> WHAT YOU HAVE TO DO:
Given the records below, would you repeat exactly the lines that begin at the one containing "1493x812 pixels. Task: Expand" and end at the one containing "Click 払出 button for ID-160 row", inclusive?

*** Opening SUPPLIED ENTRIES ***

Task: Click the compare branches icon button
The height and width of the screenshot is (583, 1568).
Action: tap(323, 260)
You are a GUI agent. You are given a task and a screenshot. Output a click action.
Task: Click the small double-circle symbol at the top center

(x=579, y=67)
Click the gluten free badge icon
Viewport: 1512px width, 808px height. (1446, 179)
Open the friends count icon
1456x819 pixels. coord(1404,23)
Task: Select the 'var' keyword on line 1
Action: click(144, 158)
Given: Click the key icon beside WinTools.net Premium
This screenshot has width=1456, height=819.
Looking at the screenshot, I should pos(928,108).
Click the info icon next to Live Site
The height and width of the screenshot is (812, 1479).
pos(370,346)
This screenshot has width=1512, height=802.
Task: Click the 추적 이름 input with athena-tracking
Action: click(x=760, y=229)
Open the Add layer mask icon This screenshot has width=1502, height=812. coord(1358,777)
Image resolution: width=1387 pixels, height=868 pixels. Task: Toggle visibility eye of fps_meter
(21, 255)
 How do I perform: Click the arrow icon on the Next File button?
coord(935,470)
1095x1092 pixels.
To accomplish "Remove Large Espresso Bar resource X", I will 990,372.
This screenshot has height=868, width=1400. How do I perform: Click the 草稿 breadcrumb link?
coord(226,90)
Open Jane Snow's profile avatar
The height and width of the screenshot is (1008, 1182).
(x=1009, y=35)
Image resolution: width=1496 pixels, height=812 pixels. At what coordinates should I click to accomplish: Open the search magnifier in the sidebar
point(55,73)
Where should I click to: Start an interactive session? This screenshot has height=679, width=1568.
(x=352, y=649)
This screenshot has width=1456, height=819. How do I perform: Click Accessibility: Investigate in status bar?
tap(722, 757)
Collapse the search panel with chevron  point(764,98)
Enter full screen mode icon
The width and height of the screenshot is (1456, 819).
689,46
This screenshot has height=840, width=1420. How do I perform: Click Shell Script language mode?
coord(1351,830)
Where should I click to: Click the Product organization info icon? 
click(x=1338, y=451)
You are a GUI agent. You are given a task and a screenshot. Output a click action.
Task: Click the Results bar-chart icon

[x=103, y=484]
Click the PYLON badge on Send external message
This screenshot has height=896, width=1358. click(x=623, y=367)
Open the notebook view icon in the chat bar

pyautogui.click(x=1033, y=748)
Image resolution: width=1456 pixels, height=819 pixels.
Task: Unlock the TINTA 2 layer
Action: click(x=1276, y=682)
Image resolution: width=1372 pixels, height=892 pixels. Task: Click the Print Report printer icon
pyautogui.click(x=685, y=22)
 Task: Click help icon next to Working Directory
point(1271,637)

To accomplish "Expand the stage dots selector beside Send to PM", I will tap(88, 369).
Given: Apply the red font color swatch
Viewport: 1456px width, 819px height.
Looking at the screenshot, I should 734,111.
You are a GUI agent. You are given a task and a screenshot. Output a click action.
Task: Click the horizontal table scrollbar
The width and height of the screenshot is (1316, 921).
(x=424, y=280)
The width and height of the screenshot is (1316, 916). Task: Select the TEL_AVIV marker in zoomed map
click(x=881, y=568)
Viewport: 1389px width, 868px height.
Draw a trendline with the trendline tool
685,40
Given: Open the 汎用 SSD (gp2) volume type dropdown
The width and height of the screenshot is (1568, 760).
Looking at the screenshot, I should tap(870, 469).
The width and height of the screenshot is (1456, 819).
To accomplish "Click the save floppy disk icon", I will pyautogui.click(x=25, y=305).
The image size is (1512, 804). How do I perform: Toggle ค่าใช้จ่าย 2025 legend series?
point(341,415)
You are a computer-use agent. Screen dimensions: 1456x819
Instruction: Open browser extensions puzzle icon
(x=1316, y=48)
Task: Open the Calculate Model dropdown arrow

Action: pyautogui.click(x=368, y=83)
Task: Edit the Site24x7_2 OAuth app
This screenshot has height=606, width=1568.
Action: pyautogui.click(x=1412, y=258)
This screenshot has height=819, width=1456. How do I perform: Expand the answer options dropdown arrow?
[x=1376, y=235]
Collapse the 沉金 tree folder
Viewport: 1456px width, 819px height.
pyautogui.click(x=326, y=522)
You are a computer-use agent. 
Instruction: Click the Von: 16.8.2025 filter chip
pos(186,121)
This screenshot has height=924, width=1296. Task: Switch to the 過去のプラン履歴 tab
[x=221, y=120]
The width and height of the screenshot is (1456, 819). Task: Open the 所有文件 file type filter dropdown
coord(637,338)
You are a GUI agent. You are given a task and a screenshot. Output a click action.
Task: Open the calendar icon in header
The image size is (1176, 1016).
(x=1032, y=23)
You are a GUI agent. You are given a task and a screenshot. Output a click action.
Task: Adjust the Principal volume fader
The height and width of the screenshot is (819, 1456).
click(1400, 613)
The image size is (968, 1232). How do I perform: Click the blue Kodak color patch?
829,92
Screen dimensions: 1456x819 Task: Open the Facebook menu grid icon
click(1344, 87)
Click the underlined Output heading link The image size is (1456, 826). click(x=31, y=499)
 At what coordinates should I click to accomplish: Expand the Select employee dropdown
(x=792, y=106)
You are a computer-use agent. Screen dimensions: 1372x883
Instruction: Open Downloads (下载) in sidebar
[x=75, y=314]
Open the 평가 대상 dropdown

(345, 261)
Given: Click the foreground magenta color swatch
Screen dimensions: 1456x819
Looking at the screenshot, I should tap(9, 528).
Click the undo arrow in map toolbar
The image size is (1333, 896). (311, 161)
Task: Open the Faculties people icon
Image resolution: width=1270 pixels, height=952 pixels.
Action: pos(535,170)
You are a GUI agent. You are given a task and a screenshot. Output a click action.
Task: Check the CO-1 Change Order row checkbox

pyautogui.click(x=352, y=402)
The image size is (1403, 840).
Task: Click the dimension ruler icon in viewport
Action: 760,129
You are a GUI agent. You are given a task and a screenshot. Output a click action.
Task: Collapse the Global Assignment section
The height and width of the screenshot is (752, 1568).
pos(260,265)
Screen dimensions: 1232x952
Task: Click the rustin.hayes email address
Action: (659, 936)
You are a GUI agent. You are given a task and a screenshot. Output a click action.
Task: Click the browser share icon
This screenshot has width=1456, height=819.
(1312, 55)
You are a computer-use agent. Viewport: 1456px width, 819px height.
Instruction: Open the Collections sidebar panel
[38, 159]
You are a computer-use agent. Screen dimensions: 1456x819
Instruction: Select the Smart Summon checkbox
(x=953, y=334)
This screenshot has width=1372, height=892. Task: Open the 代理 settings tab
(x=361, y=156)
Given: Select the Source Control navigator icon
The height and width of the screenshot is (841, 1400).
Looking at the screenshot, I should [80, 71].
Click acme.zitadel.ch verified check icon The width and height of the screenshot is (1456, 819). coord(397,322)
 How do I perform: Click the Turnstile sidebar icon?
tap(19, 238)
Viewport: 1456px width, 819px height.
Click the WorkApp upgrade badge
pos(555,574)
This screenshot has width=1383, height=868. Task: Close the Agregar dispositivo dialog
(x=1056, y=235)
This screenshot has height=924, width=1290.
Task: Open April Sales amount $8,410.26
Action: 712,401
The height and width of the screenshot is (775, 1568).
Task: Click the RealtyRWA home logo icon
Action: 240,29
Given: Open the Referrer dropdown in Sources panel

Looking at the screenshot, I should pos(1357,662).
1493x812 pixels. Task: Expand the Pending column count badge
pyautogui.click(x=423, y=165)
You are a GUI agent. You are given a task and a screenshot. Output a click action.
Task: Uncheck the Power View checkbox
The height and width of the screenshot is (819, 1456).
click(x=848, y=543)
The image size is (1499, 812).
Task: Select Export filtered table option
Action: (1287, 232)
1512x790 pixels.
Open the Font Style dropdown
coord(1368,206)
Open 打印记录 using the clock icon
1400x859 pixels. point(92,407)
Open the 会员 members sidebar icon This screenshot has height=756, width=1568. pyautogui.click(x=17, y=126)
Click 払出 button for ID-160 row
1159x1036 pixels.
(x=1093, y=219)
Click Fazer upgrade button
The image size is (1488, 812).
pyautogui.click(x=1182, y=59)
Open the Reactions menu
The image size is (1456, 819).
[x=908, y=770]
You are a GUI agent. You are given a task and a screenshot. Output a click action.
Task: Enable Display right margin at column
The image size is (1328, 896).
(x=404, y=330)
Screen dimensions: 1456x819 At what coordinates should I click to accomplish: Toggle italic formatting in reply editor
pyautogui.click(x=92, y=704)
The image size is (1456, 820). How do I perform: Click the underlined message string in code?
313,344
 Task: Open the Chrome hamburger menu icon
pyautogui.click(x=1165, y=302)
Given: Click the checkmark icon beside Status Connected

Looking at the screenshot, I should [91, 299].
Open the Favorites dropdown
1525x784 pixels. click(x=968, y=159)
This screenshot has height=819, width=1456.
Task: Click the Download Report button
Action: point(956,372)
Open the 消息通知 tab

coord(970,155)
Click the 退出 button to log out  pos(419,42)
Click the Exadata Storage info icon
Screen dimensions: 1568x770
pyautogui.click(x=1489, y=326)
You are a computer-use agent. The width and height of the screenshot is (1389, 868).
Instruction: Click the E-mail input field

*** Closing SUPPLIED ENTRIES ***

> SOLUTION TO THIS PROBLEM:
1493x812 pixels. Task: Expand the Pending column count badge
pyautogui.click(x=423, y=165)
You are a GUI agent. You are given a task and a screenshot. Output a click action.
Task: Uncheck the Power View checkbox
The height and width of the screenshot is (819, 1456).
click(x=848, y=543)
The image size is (1499, 812).
Task: Select Export filtered table option
Action: (1287, 232)
1512x790 pixels.
Open the Font Style dropdown
coord(1368,206)
Open 打印记录 using the clock icon
1400x859 pixels. point(92,407)
Open the 会员 members sidebar icon This screenshot has height=756, width=1568. pyautogui.click(x=17, y=126)
Click 払出 button for ID-160 row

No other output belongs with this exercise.